• **PAGE EXTRACT**
------------------------------------------------------------

Operating model and practical working procedure

As policy recommendations suggested above, the creation of an operating model and practical procedure is essential to ensure a well-structured, efficient, and coordinated approach to implementing policy recommendations. It enhances the likelihood of successful outcomes and supports the long-term sustainability of policies designed to foster IDEs and economic growth. The details of the operating model along with practical working procedure are explained below.

Establishment of the strategic board through the following procedure:

The establishment of the National Innovation-Based Business Driving Policy Committee involves appointing.

  • Board of Investment (BOI) as the chairman. BOI plays a crucial role in enhancing Thailand's competitiveness through innovation, R&D, and value addition across diverse sectors, including agriculture, industry, and services. As the chairman, BOI also facilitates overseas investments to elevate the global position of Thai businesses. Its specific focus on fostering the IDE investment ecosystem is pivotal in driving Thailand’s successful transition to Industry 3.0. BOI's strategic importance lies in providing tax-related and non-tax-related benefits to advance the landscape of innovation-based businesses in the country.

  • Office of the National Higher Education, Science, Research and Innovation Policy Council (NXPO) as committee's vice chairman. NXPO supports and facilitates the Higher Education Science Policy Council National Research and Innovation, providing essential input on policies, strategies, budgets, and regulatory amendments related to higher education, science, research, and innovation. This authority empowers the Board of Directors to effectively set national goals and foster IDE tailored to Thailand's context.

  • Key government agencies within Thailand's innovation ecosystem as the Board member, namely:

    1. o

      The National Innovation Agency (NIA) promotes the establishment of a national innovation system.

    2. o

      The Digital Economy Promotion Agency (DEPA) focuses on investment and business operations in the digital innovation industry, including personnel development.

    3. o

      The Department of Intellectual Property (IP) fosters creativity, commercial utilization of intellectual property, and IP rights protection to enhance trade competitiveness and economic growth.

    4. o

      The Office of the Council of State investigates and gathers information related to its work, drafts laws, and provides opinions on law proposals.

    5. o

      The Digital Council of Thailand (DCT) enhances digital competitiveness for sustainable development, fostering cooperation between public and private sectors and collaborating with domestic and international agencies.

    6. o

      The Office of the Securities and Exchange Commission (SEC) promotes and supervises capital markets and related business operators' fundraising, products, and services.

  • The Executive Team (management team) encompasses various sectors within the innovation ecosystem, including:

    1. o

      Private sector: A primary driving force responsible for determining the ecosystem's direction, budget allocation, international partnerships, and access to various collaborators.

    2. o

      Public sector (Government): A supportive entity responsible for managing the system in alignment with the country's direction, including operating according to national strategies and implementing regulatory reforms.

    3. o

      International advisory board: A supporting body responsible for advising on partner collaborations, technologies, knowledge exchange, and engaging foreign experts.

    4. o

      Implementation teams (regular working groups): Responsible for identifying potential businesses for cooperation with VC, organizing activities, managing public utilities, and monitoring performance according to the IDEs Board's policy.

------------------------------------------------------------

• **THE TASK**
Answer these questions from the operating model text:
(a) Which body is appointed chairman of the committee?
(b) Which office serves as the committee's vice chairman?
(c) What does the Office of the Securities and Exchange Commission promote and supervise?
These records come from a separate source.

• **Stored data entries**
------------------------------------------------------------

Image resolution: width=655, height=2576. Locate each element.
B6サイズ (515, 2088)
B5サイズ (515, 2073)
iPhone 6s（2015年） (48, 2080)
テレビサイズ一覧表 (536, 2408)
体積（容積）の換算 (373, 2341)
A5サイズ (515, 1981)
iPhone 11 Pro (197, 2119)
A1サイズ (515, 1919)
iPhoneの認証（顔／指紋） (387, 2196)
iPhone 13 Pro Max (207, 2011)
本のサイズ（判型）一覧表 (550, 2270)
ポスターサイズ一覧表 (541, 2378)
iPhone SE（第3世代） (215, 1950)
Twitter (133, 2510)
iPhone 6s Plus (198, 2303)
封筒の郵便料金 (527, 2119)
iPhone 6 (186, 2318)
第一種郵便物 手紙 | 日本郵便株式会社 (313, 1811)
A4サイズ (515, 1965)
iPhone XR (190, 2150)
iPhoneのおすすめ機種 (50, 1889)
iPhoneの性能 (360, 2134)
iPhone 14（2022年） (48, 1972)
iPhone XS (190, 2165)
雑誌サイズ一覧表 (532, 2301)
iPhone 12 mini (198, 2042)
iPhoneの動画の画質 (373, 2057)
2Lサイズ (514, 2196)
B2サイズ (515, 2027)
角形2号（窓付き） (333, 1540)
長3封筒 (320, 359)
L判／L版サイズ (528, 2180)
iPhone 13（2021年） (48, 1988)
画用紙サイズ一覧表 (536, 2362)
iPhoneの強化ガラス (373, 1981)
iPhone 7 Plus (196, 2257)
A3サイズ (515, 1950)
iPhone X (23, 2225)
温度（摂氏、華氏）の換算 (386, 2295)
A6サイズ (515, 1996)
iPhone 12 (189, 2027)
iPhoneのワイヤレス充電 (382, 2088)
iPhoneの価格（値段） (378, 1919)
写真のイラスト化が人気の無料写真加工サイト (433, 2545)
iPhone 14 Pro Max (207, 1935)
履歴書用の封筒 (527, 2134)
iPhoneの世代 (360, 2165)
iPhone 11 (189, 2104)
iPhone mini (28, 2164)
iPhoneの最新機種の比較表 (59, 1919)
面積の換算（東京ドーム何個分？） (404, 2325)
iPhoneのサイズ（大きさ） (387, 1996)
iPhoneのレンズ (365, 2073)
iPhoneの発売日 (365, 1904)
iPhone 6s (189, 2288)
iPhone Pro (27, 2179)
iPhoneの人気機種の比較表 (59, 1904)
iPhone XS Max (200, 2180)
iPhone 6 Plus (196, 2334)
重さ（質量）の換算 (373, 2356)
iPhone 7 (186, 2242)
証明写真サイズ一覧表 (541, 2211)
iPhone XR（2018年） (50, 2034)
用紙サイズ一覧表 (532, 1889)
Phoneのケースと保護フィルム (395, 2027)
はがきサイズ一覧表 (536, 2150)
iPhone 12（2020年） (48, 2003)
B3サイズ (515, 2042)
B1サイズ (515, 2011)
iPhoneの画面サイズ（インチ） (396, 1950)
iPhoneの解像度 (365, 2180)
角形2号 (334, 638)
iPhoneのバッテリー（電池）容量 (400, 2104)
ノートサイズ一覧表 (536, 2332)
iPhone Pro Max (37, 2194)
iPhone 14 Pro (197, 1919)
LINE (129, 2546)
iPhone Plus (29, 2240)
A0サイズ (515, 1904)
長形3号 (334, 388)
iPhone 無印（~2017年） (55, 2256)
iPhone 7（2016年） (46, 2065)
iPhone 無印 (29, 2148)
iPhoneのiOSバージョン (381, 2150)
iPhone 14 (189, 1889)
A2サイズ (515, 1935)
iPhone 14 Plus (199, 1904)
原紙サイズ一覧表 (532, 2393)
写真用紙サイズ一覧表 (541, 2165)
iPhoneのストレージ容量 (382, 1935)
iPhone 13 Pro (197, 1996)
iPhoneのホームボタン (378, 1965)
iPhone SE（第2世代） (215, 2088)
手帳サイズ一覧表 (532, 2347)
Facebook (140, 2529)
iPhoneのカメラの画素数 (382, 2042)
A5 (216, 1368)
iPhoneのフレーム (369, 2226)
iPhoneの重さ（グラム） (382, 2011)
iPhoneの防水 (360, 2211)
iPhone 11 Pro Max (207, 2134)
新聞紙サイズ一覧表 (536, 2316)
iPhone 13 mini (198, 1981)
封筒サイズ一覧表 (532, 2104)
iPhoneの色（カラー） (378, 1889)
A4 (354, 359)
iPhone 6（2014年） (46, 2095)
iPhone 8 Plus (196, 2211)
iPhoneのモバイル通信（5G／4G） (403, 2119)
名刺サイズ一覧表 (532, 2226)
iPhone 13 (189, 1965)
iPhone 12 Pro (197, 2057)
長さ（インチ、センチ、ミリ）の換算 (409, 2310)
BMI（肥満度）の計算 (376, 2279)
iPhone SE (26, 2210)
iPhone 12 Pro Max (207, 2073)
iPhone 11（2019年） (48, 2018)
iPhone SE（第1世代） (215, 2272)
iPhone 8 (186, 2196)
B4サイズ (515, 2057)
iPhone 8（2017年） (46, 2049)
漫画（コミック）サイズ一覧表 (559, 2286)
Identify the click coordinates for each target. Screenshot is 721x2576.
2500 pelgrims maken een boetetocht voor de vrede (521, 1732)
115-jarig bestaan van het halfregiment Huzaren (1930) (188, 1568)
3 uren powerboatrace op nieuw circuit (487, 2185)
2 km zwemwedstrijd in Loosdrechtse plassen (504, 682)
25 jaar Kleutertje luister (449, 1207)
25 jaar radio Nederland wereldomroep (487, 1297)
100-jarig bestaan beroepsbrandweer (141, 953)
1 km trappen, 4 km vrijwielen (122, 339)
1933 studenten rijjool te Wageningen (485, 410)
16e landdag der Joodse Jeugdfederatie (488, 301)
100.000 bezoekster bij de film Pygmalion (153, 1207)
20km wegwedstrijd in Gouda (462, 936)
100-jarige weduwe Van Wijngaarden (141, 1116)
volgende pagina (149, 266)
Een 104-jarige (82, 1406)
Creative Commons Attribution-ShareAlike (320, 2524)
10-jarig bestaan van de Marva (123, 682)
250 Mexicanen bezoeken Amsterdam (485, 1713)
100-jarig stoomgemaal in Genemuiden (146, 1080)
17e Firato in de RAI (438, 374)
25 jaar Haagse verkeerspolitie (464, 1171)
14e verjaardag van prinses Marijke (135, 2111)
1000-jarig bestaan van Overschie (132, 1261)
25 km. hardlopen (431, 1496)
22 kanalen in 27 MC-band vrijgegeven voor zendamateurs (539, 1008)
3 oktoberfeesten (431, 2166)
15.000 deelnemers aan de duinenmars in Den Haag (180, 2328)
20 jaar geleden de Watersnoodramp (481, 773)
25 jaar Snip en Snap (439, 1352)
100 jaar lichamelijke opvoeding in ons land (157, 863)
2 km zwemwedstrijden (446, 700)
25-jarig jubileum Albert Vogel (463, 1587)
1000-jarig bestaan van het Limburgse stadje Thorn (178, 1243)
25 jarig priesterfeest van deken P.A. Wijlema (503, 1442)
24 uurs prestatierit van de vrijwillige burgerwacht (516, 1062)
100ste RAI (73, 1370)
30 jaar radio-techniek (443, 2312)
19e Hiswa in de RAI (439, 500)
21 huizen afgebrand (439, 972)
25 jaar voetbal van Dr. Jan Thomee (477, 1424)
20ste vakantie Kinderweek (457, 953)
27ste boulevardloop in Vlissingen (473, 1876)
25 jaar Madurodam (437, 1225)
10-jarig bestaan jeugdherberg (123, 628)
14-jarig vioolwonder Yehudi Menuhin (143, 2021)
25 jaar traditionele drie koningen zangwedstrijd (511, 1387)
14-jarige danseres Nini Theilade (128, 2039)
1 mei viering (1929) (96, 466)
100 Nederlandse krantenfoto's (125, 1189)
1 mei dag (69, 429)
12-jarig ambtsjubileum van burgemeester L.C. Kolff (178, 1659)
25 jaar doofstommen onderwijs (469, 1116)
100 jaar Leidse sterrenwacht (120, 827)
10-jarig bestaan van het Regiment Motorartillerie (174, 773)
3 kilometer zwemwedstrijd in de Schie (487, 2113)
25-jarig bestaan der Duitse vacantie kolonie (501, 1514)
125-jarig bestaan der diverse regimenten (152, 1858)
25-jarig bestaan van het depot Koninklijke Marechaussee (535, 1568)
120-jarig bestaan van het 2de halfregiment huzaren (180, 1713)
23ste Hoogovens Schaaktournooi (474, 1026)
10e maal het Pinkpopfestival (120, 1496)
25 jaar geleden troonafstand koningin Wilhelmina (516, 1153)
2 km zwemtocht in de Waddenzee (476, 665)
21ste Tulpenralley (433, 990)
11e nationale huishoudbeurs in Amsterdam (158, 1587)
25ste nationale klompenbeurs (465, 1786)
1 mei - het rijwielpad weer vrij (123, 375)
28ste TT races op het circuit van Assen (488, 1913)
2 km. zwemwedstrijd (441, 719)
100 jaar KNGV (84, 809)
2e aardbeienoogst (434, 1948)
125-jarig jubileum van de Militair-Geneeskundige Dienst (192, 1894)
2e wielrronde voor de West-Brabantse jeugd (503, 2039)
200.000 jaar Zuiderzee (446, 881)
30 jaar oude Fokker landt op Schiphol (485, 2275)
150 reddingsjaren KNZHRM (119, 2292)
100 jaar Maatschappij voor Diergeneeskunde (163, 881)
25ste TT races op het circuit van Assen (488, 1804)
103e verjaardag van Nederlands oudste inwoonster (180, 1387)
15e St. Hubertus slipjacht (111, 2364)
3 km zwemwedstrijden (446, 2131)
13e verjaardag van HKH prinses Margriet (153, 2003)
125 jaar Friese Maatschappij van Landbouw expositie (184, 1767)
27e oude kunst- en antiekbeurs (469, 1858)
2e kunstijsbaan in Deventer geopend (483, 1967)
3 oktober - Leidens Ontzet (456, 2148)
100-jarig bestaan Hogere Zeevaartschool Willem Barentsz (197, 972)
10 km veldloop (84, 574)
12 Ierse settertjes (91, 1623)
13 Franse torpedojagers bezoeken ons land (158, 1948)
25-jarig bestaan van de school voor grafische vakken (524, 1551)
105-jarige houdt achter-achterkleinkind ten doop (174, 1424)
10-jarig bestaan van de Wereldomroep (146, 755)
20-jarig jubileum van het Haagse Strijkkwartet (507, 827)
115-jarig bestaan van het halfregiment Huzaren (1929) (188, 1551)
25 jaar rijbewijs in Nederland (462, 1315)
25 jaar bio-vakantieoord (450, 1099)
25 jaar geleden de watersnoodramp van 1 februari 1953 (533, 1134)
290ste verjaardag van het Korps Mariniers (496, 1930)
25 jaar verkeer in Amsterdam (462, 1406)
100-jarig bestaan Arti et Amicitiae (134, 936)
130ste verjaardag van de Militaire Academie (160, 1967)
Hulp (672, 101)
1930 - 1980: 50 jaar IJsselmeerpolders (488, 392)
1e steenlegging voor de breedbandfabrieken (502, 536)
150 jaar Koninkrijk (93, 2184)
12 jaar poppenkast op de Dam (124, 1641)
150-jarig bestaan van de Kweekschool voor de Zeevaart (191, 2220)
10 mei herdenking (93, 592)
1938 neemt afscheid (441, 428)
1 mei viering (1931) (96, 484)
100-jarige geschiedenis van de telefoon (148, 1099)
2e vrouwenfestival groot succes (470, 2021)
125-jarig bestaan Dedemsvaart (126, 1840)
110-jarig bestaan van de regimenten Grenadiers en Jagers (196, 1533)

------------------------------------------------------------

• **EXERCISE OUTPUT**
(a) The Board of Investment (BOI)
(b) The Office of the National Higher Education, Science, Research and Innovation Policy Council (NXPO)
(c) Capital markets and related business operators' fundraising, products, and services